Sorgfalt auch bei klassischen Horroreffekten
Der Regisseur Bryan Bertino ist vor allem bekannt geworden durch seine beiden „Home-Invasion“-Thriller „The Strangers“ (2008) und „The Strangers: Opfernacht“ (2018), die sich zwar durch eine bedrückende Atmosphäre, aber leider auch durch lustlose, auf die reine Mord-Show fokussierte Drehbücher auszeichnen. Auch für „The Dark and the Wicked“ bedient sich der 44-jährige Texaner bei bekannten Horror-Motiven; im Gegensatz zu seinen vergangenen Werken aber legt er diesmal Sorgfalt in sein Tun, kurbelt die Schockeffekte nicht einfach nur herunter, sondern setzt sie wirkungsvoll um.
Auch wenn Bertinos Drehbuchautor recht vage hält, was aus welchem Grund die Familie Straker heimsucht, schafft es seine Inszenierung dennoch, ein ständiges Gefühl der Bedrohung zu evozieren, dass die Protagonisten immer gefangen hält, selbst wenn sie den Ort der Handlung Hals über Kopf verlassen. Wenn sich das Böse erst einmal aus der Dunkelheit angeschlichen hat, dann lässt es nicht mehr ab, selbst wenn nach göttlichem Beistand gesucht wird.

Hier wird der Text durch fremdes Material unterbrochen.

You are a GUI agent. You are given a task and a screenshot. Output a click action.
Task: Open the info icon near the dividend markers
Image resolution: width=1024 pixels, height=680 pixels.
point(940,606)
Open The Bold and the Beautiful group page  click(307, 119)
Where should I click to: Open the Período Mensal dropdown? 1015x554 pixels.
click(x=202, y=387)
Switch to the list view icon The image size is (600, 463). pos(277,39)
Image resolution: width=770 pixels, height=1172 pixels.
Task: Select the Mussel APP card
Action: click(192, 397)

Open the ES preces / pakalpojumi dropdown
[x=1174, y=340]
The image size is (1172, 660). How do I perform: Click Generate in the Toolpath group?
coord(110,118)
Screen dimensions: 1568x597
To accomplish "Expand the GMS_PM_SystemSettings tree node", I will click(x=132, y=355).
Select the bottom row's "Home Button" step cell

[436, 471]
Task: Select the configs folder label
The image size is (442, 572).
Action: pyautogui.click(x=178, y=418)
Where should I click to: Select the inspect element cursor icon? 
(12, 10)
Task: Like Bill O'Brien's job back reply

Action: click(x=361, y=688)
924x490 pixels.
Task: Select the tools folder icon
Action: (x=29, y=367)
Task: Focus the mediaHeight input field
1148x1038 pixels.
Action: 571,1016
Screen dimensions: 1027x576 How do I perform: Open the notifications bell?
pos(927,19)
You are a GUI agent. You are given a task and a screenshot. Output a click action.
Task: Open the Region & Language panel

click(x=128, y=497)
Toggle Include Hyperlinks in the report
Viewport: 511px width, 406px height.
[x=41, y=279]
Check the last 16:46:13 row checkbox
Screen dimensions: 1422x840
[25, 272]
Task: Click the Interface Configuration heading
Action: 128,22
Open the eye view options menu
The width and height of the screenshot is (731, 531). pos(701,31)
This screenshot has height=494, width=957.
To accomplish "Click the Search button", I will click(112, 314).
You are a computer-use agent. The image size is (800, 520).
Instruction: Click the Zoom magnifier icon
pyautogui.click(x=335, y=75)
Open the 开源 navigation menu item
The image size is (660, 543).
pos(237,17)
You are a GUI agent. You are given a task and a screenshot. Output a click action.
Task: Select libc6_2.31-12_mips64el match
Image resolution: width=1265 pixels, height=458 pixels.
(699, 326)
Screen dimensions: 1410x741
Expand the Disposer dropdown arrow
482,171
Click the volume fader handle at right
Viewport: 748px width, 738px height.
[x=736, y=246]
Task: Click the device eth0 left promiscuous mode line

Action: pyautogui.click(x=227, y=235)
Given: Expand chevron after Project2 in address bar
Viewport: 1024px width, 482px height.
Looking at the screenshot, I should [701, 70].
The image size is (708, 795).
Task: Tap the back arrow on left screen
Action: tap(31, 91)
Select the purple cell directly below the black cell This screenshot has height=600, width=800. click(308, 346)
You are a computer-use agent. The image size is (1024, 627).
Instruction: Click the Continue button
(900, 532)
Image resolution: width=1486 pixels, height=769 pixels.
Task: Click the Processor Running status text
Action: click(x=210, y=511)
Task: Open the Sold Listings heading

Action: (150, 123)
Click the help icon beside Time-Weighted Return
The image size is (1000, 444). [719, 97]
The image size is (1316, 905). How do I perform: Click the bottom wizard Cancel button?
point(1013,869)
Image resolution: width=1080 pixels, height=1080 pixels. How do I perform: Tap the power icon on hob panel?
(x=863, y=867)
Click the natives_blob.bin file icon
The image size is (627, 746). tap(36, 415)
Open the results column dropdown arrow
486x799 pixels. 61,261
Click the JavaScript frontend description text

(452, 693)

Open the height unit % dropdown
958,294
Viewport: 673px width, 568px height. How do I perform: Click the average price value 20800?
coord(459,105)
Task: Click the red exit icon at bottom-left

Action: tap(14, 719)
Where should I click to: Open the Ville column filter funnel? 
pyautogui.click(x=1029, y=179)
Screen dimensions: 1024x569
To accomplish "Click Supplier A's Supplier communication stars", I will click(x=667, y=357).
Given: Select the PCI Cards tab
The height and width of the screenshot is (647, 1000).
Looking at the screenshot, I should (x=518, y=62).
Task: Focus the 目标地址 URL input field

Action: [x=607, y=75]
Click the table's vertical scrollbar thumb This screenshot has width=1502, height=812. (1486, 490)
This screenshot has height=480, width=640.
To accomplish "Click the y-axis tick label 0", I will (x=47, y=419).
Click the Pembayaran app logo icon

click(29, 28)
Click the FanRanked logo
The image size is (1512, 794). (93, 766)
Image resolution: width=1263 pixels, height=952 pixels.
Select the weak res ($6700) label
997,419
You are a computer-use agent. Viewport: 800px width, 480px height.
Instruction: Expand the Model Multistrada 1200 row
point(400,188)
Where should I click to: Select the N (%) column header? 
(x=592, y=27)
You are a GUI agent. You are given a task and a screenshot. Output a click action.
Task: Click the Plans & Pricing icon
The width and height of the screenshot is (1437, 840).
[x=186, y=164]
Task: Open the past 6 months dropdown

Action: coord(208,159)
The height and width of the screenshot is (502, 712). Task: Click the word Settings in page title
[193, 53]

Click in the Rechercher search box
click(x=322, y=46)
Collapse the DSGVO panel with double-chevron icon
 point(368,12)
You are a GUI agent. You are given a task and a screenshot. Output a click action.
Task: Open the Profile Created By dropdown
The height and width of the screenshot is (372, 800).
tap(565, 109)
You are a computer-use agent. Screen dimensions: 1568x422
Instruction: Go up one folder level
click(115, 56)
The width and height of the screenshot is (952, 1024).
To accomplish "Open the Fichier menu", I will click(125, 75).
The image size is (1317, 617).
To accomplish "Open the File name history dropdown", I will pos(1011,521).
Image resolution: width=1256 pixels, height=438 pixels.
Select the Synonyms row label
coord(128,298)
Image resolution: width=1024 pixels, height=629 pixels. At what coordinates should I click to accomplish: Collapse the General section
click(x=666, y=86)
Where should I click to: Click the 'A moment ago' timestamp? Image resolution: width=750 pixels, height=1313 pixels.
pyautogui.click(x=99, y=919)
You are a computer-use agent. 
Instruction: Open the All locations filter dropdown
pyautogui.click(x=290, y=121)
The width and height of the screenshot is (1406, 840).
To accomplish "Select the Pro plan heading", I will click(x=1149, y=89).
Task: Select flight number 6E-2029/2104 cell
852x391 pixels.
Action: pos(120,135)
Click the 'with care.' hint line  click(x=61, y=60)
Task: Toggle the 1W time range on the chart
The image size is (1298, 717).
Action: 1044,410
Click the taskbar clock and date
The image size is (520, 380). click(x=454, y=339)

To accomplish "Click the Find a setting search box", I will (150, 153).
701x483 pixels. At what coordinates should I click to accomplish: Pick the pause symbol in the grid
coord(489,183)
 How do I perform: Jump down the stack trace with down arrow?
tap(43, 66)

Mit Blut und Spezialeffekten zurückhaltend
Bertino kann sich auf ein kleines, unverbrauchtes Ensemble vor der Kamera verlassen, aus dem der beliebte Nebendarsteller Xander Berkeley in der kleinen Rolle des Priesters in Sachen Bekanntheit herausragt. Der Authentizität der Darsteller ist es zu verdanken, dass das Spiel mit Realität und Täuschung nicht ermüdend wird. Mit Blut und Spezialeffekten hält sich der Film betont zurück und verlässt sich zu Recht auf die brillante Arbeit von Kameramann Tristan Nyby. Man muss mitunter schon genau hinschauen, um das Grauen zu sehen, so zum Beispiel, wenn es gleich zu Beginn im Stall der Virginia Straker kauert. Für einen Sekundenbruchteil erahnt man die Fratze. Ein Effekt, den sich Bertino bei Friedkins „Der Exorzist“ „geborgt“ hat.
Horror lebt immer auch von besonderen Reizen: von den scharfen Tastenschlägen des Klaviers, vom Heulen der Hunde und von flüsternden Stimmen. Man erkennt die inszenatorische Absicht, aber in den besseren Horrorfilmen entfaltet dieses Spiel auf der emotionalen Klaviatur dennoch seine Wirkung. Bei „The Dark and the Wicked“ braucht es keine Gore-Orgie, um Schrecken zu verbreiten. Da reicht es schon, wenn mitten in der Nacht unvermittelt das Licht angeht.